U.S. Job Market: Current State
Although all of the above definitions are in play at one point or another of every economic cycle, the slowly-improving U.S. economy can be credited for the 4.5 year high in voluntary terminations.
Given that cyclical unemployment is slowly improving, the labor market has a higher degree of confidence that workers can obtain new jobs more quickly and easily than during the Great Recession and its immediate aftermath. In other words, people are increasingly willing to quit, since they feel more confident that they’ll be able to find a new job soon.
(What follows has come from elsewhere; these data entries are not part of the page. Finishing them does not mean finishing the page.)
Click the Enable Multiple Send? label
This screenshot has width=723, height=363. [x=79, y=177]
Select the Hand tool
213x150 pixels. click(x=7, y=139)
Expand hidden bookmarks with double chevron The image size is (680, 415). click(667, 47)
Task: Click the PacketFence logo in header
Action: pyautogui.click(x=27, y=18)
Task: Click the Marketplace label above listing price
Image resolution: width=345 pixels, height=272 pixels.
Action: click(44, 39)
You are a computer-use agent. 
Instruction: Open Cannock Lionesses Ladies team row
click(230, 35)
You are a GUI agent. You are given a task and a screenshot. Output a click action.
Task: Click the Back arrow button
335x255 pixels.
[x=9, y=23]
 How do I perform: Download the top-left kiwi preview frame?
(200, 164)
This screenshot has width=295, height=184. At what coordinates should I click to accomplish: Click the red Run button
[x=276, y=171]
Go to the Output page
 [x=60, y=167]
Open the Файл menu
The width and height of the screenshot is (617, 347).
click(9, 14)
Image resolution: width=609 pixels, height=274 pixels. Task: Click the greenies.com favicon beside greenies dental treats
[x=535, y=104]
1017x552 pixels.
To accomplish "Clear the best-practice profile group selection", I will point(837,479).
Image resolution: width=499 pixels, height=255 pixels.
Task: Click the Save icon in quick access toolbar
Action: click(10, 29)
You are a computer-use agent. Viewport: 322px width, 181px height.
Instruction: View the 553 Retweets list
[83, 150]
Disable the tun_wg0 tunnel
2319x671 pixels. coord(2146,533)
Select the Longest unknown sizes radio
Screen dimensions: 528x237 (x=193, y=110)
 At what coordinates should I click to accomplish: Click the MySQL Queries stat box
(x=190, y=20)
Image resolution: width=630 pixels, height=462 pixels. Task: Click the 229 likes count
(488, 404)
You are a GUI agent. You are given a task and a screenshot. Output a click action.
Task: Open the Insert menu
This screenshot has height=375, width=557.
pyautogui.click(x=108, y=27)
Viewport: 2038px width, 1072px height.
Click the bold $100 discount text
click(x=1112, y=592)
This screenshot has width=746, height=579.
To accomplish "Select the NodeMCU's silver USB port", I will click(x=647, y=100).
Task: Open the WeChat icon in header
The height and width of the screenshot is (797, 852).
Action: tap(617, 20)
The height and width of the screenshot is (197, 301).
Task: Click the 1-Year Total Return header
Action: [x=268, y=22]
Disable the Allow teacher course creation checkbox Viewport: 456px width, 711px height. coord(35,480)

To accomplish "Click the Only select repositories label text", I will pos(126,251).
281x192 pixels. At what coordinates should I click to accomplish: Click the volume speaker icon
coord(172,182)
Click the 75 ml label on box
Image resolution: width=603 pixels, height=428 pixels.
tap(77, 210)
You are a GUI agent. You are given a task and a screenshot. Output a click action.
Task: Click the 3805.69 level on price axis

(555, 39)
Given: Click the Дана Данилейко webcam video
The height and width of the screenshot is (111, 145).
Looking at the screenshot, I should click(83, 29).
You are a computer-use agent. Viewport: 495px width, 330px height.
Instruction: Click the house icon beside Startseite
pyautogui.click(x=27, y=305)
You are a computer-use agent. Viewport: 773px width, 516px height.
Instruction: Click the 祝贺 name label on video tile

Having said that, the market is far from back to where it was during its peak, as evidenced by today’s still-elevated unemployment rate. In addition, although net jobs have increased by approximately 180,000 per month, a large portion of that figure is represented by fewer layoffs than actual job creation. Lastly, employers appear to be very selective when filling positions, as available jobs have increased by 58% since 2009, yet new hiring has risen by just 22%.
Improving U.S. Job Market
It would appear that the U.S. job market is indeed improving, perhaps even poised to take off if only the economic engines behind sustainable growth would allow it to do so. Alas, with long-term GDP growth estimated at between 2-3% over the next dozen years, it would seem unlikely that full employment can be achieved in the foreseeable future. Ronald Reagan might suggest we tackle this problem where he believed all great change initiatives began: At the dinner table.